### What you will do
Every record shown below is to be output exactly.

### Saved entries
·····

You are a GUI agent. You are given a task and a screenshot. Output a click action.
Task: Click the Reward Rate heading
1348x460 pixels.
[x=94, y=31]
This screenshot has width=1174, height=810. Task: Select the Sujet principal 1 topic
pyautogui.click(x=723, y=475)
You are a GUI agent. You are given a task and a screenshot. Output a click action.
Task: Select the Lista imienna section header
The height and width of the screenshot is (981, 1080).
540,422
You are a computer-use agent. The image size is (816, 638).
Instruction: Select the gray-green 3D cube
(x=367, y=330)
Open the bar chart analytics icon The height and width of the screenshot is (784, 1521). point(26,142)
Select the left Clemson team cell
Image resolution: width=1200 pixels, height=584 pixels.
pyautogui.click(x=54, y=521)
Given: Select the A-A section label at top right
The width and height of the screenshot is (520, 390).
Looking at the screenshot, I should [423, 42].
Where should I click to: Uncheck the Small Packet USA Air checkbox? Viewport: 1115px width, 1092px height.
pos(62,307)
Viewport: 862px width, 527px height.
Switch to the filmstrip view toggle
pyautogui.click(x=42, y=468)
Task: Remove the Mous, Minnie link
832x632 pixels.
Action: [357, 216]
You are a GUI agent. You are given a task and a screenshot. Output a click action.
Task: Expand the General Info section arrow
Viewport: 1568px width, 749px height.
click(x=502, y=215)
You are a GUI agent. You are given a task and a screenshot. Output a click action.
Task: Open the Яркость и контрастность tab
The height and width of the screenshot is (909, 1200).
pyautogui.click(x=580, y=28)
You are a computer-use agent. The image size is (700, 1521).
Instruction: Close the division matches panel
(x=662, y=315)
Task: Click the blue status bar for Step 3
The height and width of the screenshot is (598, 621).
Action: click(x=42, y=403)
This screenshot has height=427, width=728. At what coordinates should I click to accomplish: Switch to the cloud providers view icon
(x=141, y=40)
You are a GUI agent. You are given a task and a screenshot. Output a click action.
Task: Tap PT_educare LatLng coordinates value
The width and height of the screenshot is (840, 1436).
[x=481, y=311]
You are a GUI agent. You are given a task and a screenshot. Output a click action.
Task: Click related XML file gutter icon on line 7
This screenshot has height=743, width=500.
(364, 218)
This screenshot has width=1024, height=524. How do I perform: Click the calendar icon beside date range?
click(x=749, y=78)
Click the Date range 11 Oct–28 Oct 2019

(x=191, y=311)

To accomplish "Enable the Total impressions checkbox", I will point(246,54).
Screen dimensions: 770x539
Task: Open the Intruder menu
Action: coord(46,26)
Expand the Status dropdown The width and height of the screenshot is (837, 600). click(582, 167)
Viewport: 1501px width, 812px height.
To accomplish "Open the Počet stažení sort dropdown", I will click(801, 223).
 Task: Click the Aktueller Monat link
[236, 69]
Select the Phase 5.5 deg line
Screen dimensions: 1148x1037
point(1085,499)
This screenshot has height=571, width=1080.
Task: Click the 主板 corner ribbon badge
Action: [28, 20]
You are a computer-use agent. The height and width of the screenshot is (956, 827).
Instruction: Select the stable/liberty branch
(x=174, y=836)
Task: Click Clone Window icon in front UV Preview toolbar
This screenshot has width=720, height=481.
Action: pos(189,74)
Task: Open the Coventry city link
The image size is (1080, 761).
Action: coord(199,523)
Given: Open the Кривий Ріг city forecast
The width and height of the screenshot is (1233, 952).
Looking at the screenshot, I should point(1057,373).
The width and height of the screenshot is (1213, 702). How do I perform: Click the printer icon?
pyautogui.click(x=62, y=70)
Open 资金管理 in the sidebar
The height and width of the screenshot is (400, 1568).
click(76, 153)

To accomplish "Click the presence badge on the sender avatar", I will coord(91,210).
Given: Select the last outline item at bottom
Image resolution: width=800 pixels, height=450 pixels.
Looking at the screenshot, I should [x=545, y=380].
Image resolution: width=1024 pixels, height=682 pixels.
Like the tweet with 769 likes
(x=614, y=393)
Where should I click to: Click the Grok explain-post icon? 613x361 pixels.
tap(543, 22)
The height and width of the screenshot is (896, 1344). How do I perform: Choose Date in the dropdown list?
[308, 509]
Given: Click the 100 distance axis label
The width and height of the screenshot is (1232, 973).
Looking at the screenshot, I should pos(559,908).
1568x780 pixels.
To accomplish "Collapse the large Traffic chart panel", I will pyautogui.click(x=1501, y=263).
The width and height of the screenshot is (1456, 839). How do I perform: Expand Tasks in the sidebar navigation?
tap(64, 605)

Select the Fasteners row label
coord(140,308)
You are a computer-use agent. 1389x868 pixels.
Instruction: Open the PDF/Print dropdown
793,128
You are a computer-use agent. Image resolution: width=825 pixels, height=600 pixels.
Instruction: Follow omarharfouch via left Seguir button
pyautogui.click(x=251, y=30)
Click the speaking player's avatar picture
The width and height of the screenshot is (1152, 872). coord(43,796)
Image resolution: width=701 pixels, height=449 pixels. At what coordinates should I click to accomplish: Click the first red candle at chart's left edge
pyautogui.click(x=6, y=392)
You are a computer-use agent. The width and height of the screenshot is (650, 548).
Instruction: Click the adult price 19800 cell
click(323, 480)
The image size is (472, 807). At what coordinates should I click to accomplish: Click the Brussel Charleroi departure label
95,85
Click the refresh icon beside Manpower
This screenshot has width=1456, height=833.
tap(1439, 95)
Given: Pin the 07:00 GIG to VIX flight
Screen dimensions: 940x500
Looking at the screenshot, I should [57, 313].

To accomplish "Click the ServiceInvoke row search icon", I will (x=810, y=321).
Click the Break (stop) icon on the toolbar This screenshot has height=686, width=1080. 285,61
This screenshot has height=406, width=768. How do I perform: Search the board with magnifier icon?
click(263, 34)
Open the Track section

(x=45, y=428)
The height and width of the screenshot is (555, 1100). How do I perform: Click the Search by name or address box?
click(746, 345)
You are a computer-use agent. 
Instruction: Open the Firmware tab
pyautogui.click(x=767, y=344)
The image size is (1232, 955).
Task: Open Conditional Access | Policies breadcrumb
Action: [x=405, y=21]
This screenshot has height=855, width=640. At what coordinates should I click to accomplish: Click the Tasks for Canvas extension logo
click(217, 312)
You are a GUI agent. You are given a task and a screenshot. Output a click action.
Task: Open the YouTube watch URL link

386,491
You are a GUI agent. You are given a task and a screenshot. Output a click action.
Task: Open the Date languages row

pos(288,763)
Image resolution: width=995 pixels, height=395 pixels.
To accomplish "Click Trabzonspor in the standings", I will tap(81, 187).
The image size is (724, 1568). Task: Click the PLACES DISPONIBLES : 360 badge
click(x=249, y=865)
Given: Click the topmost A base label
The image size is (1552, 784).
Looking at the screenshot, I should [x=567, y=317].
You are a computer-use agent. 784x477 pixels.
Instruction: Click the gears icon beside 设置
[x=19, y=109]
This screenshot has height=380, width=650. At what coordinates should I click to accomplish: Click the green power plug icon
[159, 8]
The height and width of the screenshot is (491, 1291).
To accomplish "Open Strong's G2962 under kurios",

·····

### Response
You are a GUI agent. You are given a task and a screenshot. Output a click action.
Task: Click the Reward Rate heading
1348x460 pixels.
[x=94, y=31]
This screenshot has width=1174, height=810. Task: Select the Sujet principal 1 topic
pyautogui.click(x=723, y=475)
You are a GUI agent. You are given a task and a screenshot. Output a click action.
Task: Select the Lista imienna section header
The height and width of the screenshot is (981, 1080).
540,422
You are a computer-use agent. The image size is (816, 638).
Instruction: Select the gray-green 3D cube
(x=367, y=330)
Open the bar chart analytics icon The height and width of the screenshot is (784, 1521). point(26,142)
Select the left Clemson team cell
Image resolution: width=1200 pixels, height=584 pixels.
pyautogui.click(x=54, y=521)
Given: Select the A-A section label at top right
The width and height of the screenshot is (520, 390).
Looking at the screenshot, I should [423, 42].
Where should I click to: Uncheck the Small Packet USA Air checkbox? Viewport: 1115px width, 1092px height.
pos(62,307)
Viewport: 862px width, 527px height.
Switch to the filmstrip view toggle
pyautogui.click(x=42, y=468)
Task: Remove the Mous, Minnie link
832x632 pixels.
Action: [357, 216]
You are a GUI agent. You are given a task and a screenshot. Output a click action.
Task: Expand the General Info section arrow
Viewport: 1568px width, 749px height.
click(x=502, y=215)
You are a GUI agent. You are given a task and a screenshot. Output a click action.
Task: Open the Яркость и контрастность tab
The height and width of the screenshot is (909, 1200).
pyautogui.click(x=580, y=28)
You are a computer-use agent. The image size is (700, 1521).
Instruction: Close the division matches panel
(x=662, y=315)
Task: Click the blue status bar for Step 3
The height and width of the screenshot is (598, 621).
Action: click(x=42, y=403)
This screenshot has height=427, width=728. At what coordinates should I click to accomplish: Switch to the cloud providers view icon
(x=141, y=40)
You are a GUI agent. You are given a task and a screenshot. Output a click action.
Task: Tap PT_educare LatLng coordinates value
The width and height of the screenshot is (840, 1436).
[x=481, y=311]
You are a GUI agent. You are given a task and a screenshot. Output a click action.
Task: Click related XML file gutter icon on line 7
This screenshot has height=743, width=500.
(364, 218)
This screenshot has width=1024, height=524. How do I perform: Click the calendar icon beside date range?
click(x=749, y=78)
Click the Date range 11 Oct–28 Oct 2019

(x=191, y=311)

To accomplish "Enable the Total impressions checkbox", I will point(246,54).
Screen dimensions: 770x539
Task: Open the Intruder menu
Action: coord(46,26)
Expand the Status dropdown The width and height of the screenshot is (837, 600). click(582, 167)
Viewport: 1501px width, 812px height.
To accomplish "Open the Počet stažení sort dropdown", I will click(801, 223).
 Task: Click the Aktueller Monat link
[236, 69]
Select the Phase 5.5 deg line
Screen dimensions: 1148x1037
point(1085,499)
This screenshot has height=571, width=1080.
Task: Click the 主板 corner ribbon badge
Action: [28, 20]
You are a computer-use agent. The height and width of the screenshot is (956, 827).
Instruction: Select the stable/liberty branch
(x=174, y=836)
Task: Click Clone Window icon in front UV Preview toolbar
This screenshot has width=720, height=481.
Action: pos(189,74)
Task: Open the Coventry city link
The image size is (1080, 761).
Action: coord(199,523)
Given: Open the Кривий Ріг city forecast
The width and height of the screenshot is (1233, 952).
Looking at the screenshot, I should point(1057,373).
The width and height of the screenshot is (1213, 702). How do I perform: Click the printer icon?
pyautogui.click(x=62, y=70)
Open 资金管理 in the sidebar
The height and width of the screenshot is (400, 1568).
click(76, 153)

To accomplish "Click the presence badge on the sender avatar", I will coord(91,210).
Given: Select the last outline item at bottom
Image resolution: width=800 pixels, height=450 pixels.
Looking at the screenshot, I should [x=545, y=380].
Image resolution: width=1024 pixels, height=682 pixels.
Like the tweet with 769 likes
(x=614, y=393)
Where should I click to: Click the Grok explain-post icon? 613x361 pixels.
tap(543, 22)
The height and width of the screenshot is (896, 1344). How do I perform: Choose Date in the dropdown list?
[308, 509]
Given: Click the 100 distance axis label
The width and height of the screenshot is (1232, 973).
Looking at the screenshot, I should pos(559,908).
1568x780 pixels.
To accomplish "Collapse the large Traffic chart panel", I will pyautogui.click(x=1501, y=263).
The width and height of the screenshot is (1456, 839). How do I perform: Expand Tasks in the sidebar navigation?
tap(64, 605)

Select the Fasteners row label
coord(140,308)
You are a computer-use agent. 1389x868 pixels.
Instruction: Open the PDF/Print dropdown
793,128
You are a computer-use agent. Image resolution: width=825 pixels, height=600 pixels.
Instruction: Follow omarharfouch via left Seguir button
pyautogui.click(x=251, y=30)
Click the speaking player's avatar picture
The width and height of the screenshot is (1152, 872). coord(43,796)
Image resolution: width=701 pixels, height=449 pixels. At what coordinates should I click to accomplish: Click the first red candle at chart's left edge
pyautogui.click(x=6, y=392)
You are a computer-use agent. The width and height of the screenshot is (650, 548).
Instruction: Click the adult price 19800 cell
click(323, 480)
The image size is (472, 807). At what coordinates should I click to accomplish: Click the Brussel Charleroi departure label
95,85
Click the refresh icon beside Manpower
This screenshot has width=1456, height=833.
tap(1439, 95)
Given: Pin the 07:00 GIG to VIX flight
Screen dimensions: 940x500
Looking at the screenshot, I should [57, 313].

To accomplish "Click the ServiceInvoke row search icon", I will (x=810, y=321).
Click the Break (stop) icon on the toolbar This screenshot has height=686, width=1080. 285,61
This screenshot has height=406, width=768. How do I perform: Search the board with magnifier icon?
click(263, 34)
Open the Track section

(x=45, y=428)
The height and width of the screenshot is (555, 1100). How do I perform: Click the Search by name or address box?
click(746, 345)
You are a computer-use agent. 
Instruction: Open the Firmware tab
pyautogui.click(x=767, y=344)
The image size is (1232, 955).
Task: Open Conditional Access | Policies breadcrumb
Action: [x=405, y=21]
This screenshot has height=855, width=640. At what coordinates should I click to accomplish: Click the Tasks for Canvas extension logo
click(217, 312)
You are a GUI agent. You are given a task and a screenshot. Output a click action.
Task: Open the YouTube watch URL link

386,491
You are a GUI agent. You are given a task and a screenshot. Output a click action.
Task: Open the Date languages row

pos(288,763)
Image resolution: width=995 pixels, height=395 pixels.
To accomplish "Click Trabzonspor in the standings", I will tap(81, 187).
The image size is (724, 1568). Task: Click the PLACES DISPONIBLES : 360 badge
click(x=249, y=865)
Given: Click the topmost A base label
The image size is (1552, 784).
Looking at the screenshot, I should [x=567, y=317].
You are a computer-use agent. 784x477 pixels.
Instruction: Click the gears icon beside 设置
[x=19, y=109]
This screenshot has height=380, width=650. At what coordinates should I click to accomplish: Click the green power plug icon
[159, 8]
The height and width of the screenshot is (491, 1291).
To accomplish "Open Strong's G2962 under kurios",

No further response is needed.